How is this better than "pass everything that will not cause you pain"?
Why should the transit care if something is standardized or just an
experiment running over the internet?

> this is in line with RFC7045.  Compare that with what we have in the
> real world (RFC7872), and you'll probably agree that if folks were to
> implement this advice, it would be a *huge* improvement -- at the time
> of this writing you cannot even use ipsec reliably on the Internet(!).

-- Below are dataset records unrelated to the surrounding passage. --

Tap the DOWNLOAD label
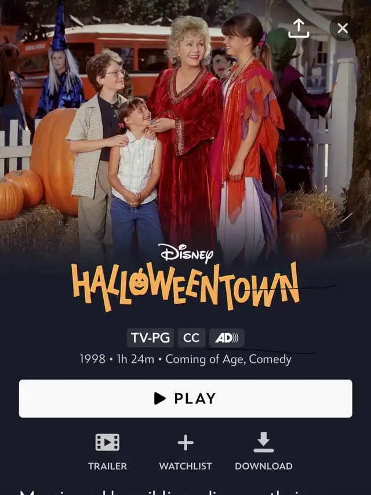(x=264, y=466)
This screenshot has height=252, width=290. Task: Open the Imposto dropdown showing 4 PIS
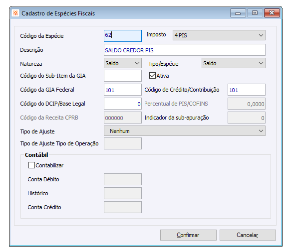click(x=219, y=35)
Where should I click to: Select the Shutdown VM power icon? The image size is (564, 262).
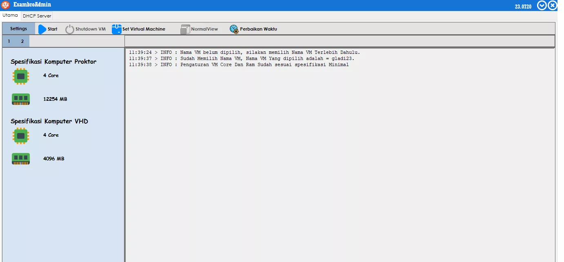pos(69,29)
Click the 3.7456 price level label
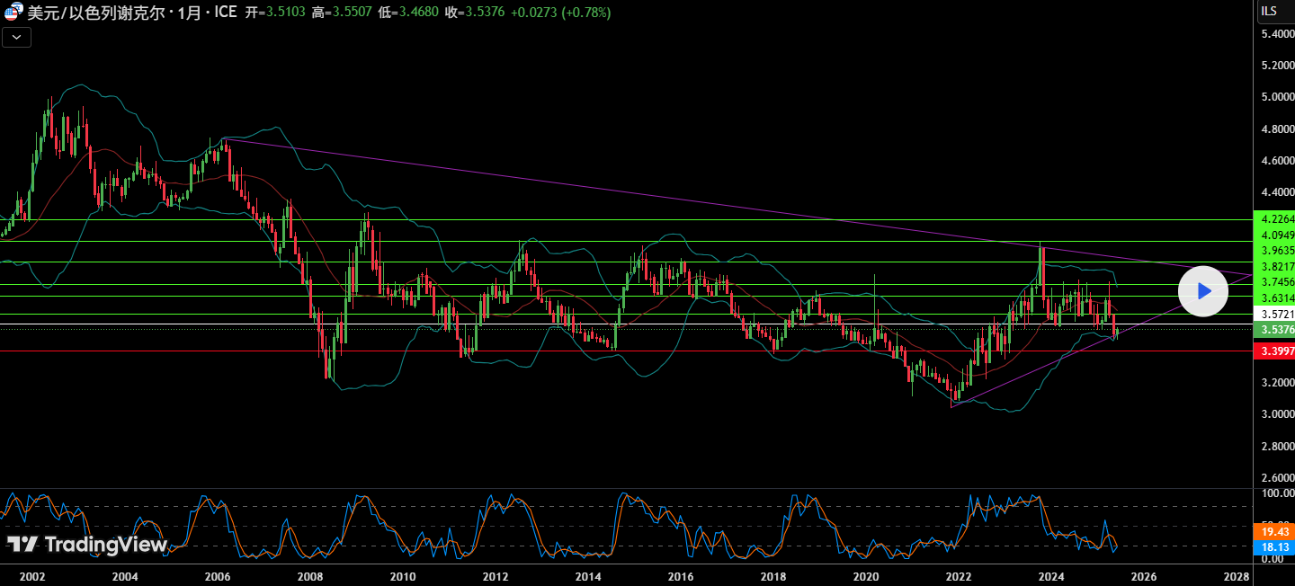1295x586 pixels. click(1277, 282)
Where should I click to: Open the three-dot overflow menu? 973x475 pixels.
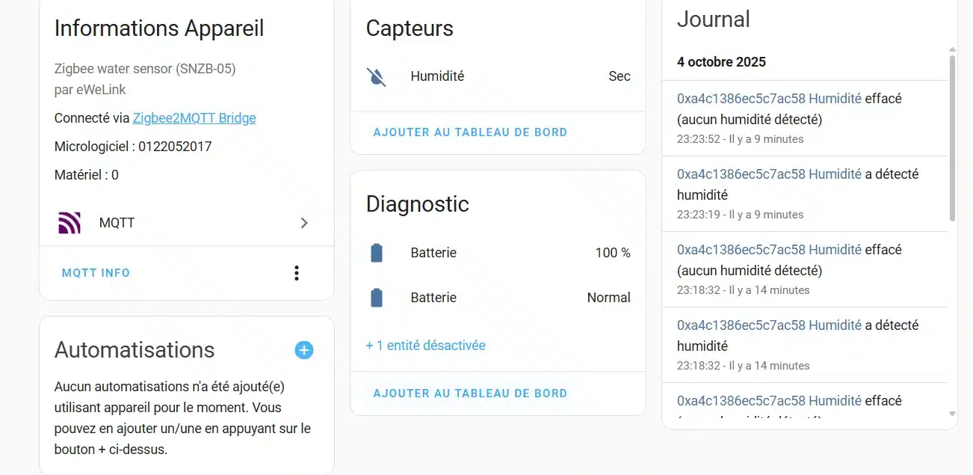coord(297,273)
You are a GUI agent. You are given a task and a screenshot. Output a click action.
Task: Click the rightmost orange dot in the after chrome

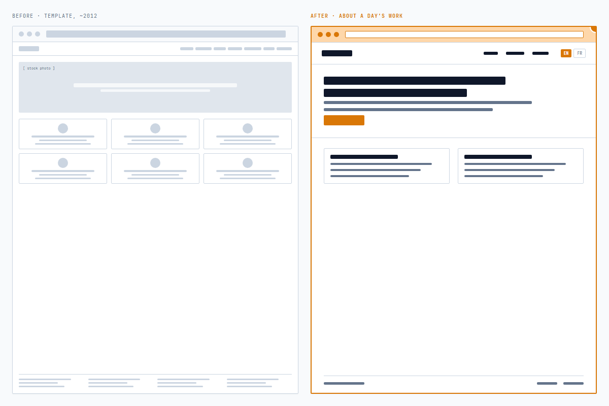335,35
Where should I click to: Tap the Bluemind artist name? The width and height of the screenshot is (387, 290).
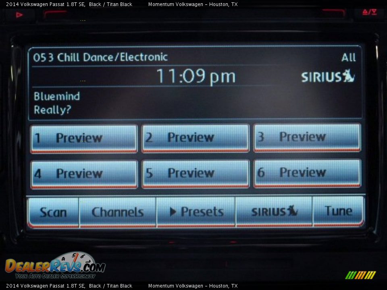point(57,96)
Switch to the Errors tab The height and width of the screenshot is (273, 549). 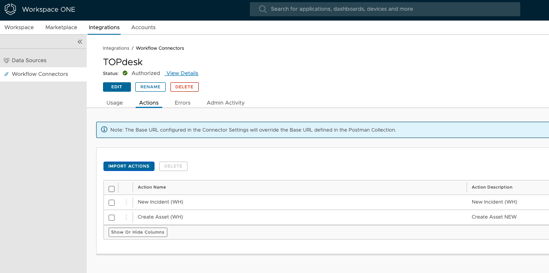coord(182,102)
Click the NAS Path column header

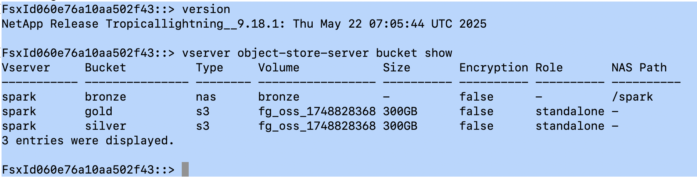pos(639,68)
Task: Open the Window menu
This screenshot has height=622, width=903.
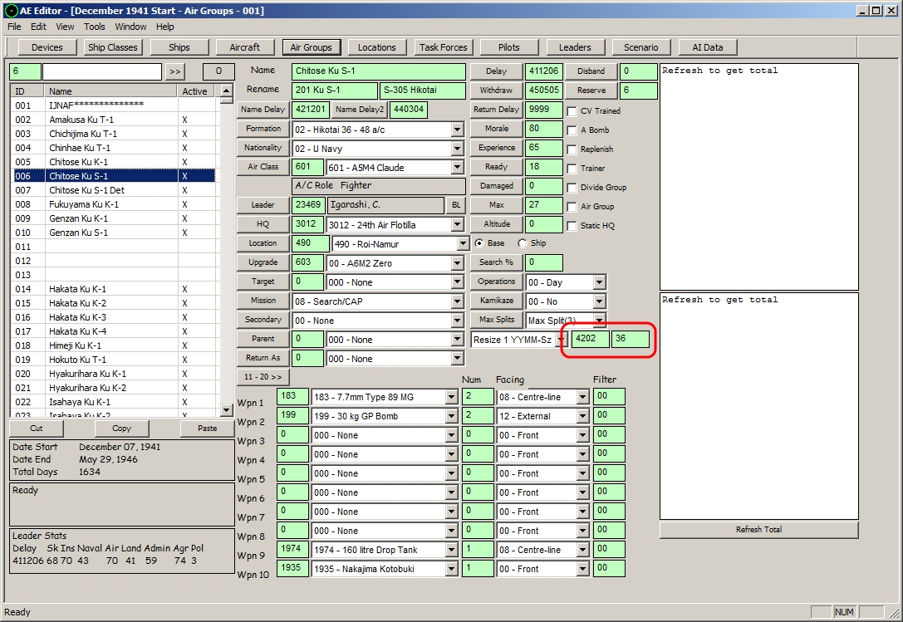Action: 130,27
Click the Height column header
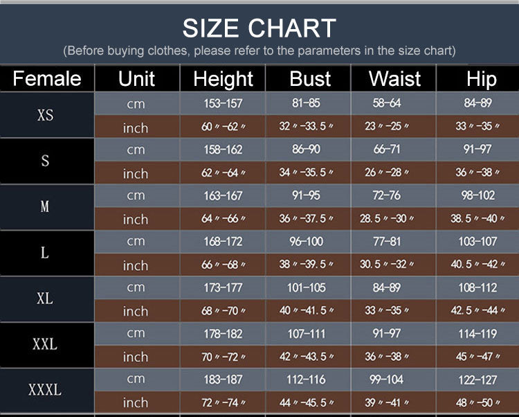This screenshot has width=519, height=417. click(x=223, y=79)
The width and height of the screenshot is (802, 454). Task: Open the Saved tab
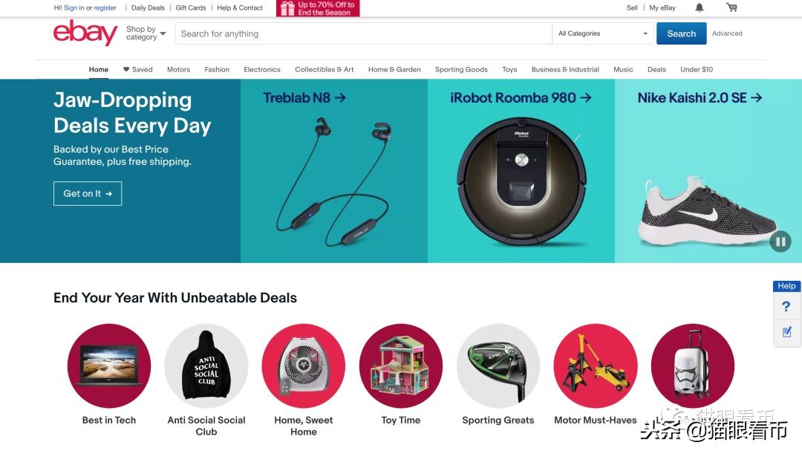pos(137,70)

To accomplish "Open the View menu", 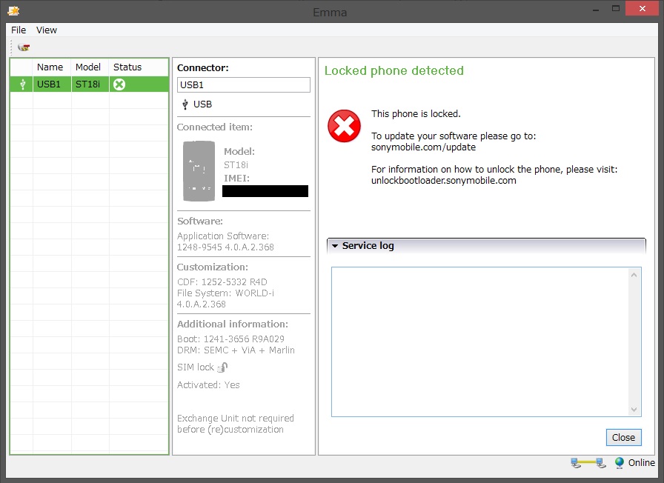I will 46,30.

One can agree that folks implementing this advice would be an improvement
over the current state of affairs, without agreeing that the IETF should
advocate against using our protocols as they were designed.

> 
> 
> > The IPv6 header contains a
> > "payload type" field, that may legitimately contain any of the payload
> > types defined in the IANA registry of protocol numbers
> > (https://www.iana.org/assignments/protocol-numbers/protocol-numbers.xhtml).
> > Some of those payload types are flagged as IPv6 extension header types
> > and listed in the corresponding registry
> > (https://www.iana.org/assignments/ipv6-parameters/ipv6-parameters.xhtml). Discussing
> > EH without discussing the other payload types seems bizarre. Do the
> > reasons for blocking for the experimental payload type 253 also apply
> > to, for example, the UDP Lite payload type? What about discussing ESP
> > and not discussing L2TP or MANET?
> 
> This document discusses EHs. THe considerations for filtering on upper
> payloads are rather different, and normally depend on the upper protocol
> details. (e.g. TCP ports).

Perhaps I am confused, but IIUC this document discusses values placed in
the IPv6 "Next Header" field, some of which are EHs and some of which are
not.  Values not recognized to the processing entity may be EHs or may be
"next protocol"s, and if the value is not recognized there is no way to
know which is the case.  Ergo, filtering out unknown values that might be
EHs is also filtering out unknown next-protocols, which seems really bad
for the future flexibility of the internet.